::: Records for the task :::
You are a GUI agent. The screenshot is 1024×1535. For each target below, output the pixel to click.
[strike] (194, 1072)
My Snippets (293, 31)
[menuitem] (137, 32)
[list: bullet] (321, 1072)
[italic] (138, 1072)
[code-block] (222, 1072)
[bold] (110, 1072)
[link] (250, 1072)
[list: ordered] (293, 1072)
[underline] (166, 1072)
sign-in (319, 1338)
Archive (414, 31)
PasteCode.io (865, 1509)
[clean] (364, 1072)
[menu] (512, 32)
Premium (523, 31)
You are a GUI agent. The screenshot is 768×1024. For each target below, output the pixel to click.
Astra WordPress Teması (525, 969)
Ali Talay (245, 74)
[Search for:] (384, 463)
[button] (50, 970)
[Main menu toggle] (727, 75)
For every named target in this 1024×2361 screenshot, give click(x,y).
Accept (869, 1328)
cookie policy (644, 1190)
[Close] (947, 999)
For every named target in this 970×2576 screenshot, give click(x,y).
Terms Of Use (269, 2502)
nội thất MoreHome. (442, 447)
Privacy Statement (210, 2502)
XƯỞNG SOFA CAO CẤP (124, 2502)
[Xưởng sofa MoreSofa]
:::
Activity:
Only a number is wanted here: the tally of lines in the entries that include the word "give".

Result below:
2